START RAW DATA

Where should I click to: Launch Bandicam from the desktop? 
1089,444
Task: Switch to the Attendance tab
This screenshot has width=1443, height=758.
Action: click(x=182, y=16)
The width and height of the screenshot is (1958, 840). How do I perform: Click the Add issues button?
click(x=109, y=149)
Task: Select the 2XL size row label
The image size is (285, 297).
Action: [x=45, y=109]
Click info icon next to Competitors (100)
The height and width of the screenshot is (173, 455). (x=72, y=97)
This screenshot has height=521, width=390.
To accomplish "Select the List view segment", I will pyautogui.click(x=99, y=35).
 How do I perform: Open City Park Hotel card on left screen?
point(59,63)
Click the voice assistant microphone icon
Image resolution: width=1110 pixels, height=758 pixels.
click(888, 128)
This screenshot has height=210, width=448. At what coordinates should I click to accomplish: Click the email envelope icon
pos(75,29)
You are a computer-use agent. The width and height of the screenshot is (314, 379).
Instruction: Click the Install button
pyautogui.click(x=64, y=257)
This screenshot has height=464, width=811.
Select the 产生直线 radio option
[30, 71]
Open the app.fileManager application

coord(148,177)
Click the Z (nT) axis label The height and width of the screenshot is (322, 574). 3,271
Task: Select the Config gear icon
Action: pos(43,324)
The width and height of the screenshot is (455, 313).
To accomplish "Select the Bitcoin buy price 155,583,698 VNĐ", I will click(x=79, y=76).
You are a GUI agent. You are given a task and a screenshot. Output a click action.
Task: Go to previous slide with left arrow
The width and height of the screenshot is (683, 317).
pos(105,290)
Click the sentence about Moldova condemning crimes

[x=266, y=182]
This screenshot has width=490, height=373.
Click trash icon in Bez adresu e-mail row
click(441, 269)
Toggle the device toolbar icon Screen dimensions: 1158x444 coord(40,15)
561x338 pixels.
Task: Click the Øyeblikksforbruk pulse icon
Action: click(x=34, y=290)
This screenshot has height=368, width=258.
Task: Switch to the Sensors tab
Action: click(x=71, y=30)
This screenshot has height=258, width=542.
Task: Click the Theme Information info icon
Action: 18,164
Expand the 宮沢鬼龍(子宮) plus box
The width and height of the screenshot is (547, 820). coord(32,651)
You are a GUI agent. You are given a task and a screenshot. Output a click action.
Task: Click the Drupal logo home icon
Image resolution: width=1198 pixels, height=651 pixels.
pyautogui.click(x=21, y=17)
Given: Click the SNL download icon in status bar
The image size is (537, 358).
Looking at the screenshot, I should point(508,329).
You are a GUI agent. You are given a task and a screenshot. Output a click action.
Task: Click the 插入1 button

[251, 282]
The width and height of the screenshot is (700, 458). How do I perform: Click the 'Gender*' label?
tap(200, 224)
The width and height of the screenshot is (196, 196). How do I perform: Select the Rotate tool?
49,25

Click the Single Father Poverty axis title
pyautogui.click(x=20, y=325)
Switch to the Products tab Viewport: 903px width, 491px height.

END RAW DATA

## EXERCISE DIRECTIONS
Output the material verbatim, including every line.

## PROBLEM SOLUTION
Where should I click to: Launch Bandicam from the desktop? 
1089,444
Task: Switch to the Attendance tab
This screenshot has width=1443, height=758.
Action: click(x=182, y=16)
The width and height of the screenshot is (1958, 840). How do I perform: Click the Add issues button?
click(x=109, y=149)
Task: Select the 2XL size row label
The image size is (285, 297).
Action: [x=45, y=109]
Click info icon next to Competitors (100)
The height and width of the screenshot is (173, 455). (x=72, y=97)
This screenshot has height=521, width=390.
To accomplish "Select the List view segment", I will pyautogui.click(x=99, y=35).
 How do I perform: Open City Park Hotel card on left screen?
point(59,63)
Click the voice assistant microphone icon
Image resolution: width=1110 pixels, height=758 pixels.
click(888, 128)
This screenshot has height=210, width=448. At what coordinates should I click to accomplish: Click the email envelope icon
pos(75,29)
You are a computer-use agent. The width and height of the screenshot is (314, 379).
Instruction: Click the Install button
pyautogui.click(x=64, y=257)
This screenshot has height=464, width=811.
Select the 产生直线 radio option
[30, 71]
Open the app.fileManager application

coord(148,177)
Click the Z (nT) axis label The height and width of the screenshot is (322, 574). 3,271
Task: Select the Config gear icon
Action: pos(43,324)
The width and height of the screenshot is (455, 313).
To accomplish "Select the Bitcoin buy price 155,583,698 VNĐ", I will click(x=79, y=76).
You are a GUI agent. You are given a task and a screenshot. Output a click action.
Task: Go to previous slide with left arrow
The width and height of the screenshot is (683, 317).
pos(105,290)
Click the sentence about Moldova condemning crimes

[x=266, y=182]
This screenshot has width=490, height=373.
Click trash icon in Bez adresu e-mail row
click(441, 269)
Toggle the device toolbar icon Screen dimensions: 1158x444 coord(40,15)
561x338 pixels.
Task: Click the Øyeblikksforbruk pulse icon
Action: click(x=34, y=290)
This screenshot has height=368, width=258.
Task: Switch to the Sensors tab
Action: click(x=71, y=30)
This screenshot has height=258, width=542.
Task: Click the Theme Information info icon
Action: 18,164
Expand the 宮沢鬼龍(子宮) plus box
The width and height of the screenshot is (547, 820). coord(32,651)
You are a GUI agent. You are given a task and a screenshot. Output a click action.
Task: Click the Drupal logo home icon
Image resolution: width=1198 pixels, height=651 pixels.
pyautogui.click(x=21, y=17)
Given: Click the SNL download icon in status bar
The image size is (537, 358).
Looking at the screenshot, I should point(508,329).
You are a GUI agent. You are given a task and a screenshot. Output a click action.
Task: Click the 插入1 button

[251, 282]
The width and height of the screenshot is (700, 458). How do I perform: Click the 'Gender*' label?
tap(200, 224)
The width and height of the screenshot is (196, 196). How do I perform: Select the Rotate tool?
49,25

Click the Single Father Poverty axis title
pyautogui.click(x=20, y=325)
Switch to the Products tab Viewport: 903px width, 491px height.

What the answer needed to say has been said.